Stored data
◇ ◇ ◇ ◇ ◇
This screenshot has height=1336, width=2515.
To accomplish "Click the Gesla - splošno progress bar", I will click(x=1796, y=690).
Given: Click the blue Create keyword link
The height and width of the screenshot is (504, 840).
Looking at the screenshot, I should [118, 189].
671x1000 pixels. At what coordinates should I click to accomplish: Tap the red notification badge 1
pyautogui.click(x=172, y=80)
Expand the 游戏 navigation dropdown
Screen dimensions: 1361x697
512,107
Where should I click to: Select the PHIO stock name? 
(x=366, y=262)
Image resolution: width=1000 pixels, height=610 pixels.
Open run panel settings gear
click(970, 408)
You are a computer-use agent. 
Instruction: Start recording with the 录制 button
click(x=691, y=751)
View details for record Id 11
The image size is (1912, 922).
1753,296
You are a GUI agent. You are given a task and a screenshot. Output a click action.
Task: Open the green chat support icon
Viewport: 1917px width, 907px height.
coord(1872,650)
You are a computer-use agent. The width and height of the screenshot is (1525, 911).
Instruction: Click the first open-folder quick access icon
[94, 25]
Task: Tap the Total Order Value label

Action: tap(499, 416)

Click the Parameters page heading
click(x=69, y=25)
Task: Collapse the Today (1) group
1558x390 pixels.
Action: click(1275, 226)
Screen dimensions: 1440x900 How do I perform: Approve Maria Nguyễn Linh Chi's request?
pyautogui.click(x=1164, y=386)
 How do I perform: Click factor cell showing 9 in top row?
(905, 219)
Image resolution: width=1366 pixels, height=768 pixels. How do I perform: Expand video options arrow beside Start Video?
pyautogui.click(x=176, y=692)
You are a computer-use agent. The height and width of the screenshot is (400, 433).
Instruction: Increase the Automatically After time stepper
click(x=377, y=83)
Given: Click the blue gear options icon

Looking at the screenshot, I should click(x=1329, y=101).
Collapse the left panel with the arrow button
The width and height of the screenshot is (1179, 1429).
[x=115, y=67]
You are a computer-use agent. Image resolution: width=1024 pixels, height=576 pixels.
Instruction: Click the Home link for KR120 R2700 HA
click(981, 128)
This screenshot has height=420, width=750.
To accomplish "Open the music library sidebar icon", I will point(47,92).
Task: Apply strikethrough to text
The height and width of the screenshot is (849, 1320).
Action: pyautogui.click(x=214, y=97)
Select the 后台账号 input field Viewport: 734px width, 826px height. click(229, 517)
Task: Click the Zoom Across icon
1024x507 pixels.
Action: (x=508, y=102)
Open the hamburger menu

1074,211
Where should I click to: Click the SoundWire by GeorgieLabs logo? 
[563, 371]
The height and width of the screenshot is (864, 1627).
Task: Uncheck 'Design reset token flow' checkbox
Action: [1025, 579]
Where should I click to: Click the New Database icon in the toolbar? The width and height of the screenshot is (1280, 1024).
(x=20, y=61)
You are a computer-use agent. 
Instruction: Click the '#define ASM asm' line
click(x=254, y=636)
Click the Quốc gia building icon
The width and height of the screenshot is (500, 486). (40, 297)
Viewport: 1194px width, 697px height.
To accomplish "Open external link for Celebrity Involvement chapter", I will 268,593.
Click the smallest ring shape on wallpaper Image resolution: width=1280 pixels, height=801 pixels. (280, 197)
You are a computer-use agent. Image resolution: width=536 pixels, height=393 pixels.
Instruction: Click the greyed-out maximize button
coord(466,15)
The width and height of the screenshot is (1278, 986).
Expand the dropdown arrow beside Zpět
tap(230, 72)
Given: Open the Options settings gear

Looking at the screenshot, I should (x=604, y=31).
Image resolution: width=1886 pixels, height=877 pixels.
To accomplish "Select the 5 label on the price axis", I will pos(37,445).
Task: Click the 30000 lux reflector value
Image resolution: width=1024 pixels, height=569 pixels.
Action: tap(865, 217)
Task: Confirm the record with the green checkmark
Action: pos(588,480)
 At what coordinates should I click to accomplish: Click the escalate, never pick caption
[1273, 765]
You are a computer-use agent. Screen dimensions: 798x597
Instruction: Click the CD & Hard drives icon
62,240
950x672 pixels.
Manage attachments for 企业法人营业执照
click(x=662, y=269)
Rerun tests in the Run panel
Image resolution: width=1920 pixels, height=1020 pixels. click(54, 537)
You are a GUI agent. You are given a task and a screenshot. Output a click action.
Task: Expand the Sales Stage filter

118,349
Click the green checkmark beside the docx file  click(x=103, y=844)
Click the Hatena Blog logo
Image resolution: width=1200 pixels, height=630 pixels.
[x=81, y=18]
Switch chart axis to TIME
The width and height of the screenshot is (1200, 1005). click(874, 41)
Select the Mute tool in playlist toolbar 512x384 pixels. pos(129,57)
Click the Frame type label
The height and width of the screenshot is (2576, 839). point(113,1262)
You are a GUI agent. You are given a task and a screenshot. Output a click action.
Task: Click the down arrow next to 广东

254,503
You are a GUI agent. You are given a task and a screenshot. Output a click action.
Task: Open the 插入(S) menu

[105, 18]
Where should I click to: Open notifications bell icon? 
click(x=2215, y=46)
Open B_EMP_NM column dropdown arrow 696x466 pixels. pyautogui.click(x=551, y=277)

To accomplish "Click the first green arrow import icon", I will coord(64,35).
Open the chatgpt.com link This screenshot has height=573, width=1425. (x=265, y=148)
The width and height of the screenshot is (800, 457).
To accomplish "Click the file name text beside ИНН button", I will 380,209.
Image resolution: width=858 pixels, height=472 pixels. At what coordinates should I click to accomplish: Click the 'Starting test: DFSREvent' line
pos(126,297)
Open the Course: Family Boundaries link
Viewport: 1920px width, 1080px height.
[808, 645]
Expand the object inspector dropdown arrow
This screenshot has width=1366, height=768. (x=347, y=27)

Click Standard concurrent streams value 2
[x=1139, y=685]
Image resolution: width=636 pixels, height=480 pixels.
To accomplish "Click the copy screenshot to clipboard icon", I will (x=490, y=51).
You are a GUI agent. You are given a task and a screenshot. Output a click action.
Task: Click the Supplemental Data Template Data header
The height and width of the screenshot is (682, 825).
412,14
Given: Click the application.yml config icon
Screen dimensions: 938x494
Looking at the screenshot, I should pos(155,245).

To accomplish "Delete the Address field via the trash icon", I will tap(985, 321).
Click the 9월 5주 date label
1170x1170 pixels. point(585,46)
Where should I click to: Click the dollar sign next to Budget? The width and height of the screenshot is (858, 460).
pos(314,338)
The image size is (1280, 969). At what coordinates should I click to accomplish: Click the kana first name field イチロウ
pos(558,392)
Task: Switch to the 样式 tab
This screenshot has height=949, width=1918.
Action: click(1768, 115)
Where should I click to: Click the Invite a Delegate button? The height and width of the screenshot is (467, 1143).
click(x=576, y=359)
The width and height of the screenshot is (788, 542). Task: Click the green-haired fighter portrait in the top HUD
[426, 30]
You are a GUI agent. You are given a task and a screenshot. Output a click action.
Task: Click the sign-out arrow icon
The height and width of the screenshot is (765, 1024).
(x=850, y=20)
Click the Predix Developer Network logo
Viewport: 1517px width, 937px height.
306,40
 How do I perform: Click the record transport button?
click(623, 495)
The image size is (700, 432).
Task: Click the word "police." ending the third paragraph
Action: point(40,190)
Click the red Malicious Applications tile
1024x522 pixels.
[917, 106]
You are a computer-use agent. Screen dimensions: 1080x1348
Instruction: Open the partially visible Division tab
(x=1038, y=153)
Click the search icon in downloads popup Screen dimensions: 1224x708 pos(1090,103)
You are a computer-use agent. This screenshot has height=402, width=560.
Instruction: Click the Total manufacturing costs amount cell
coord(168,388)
◇ ◇ ◇ ◇ ◇
Your assignment: Work through the records above and count the lines that hold the string "Collapse". Please give only that figure.

Response box: 2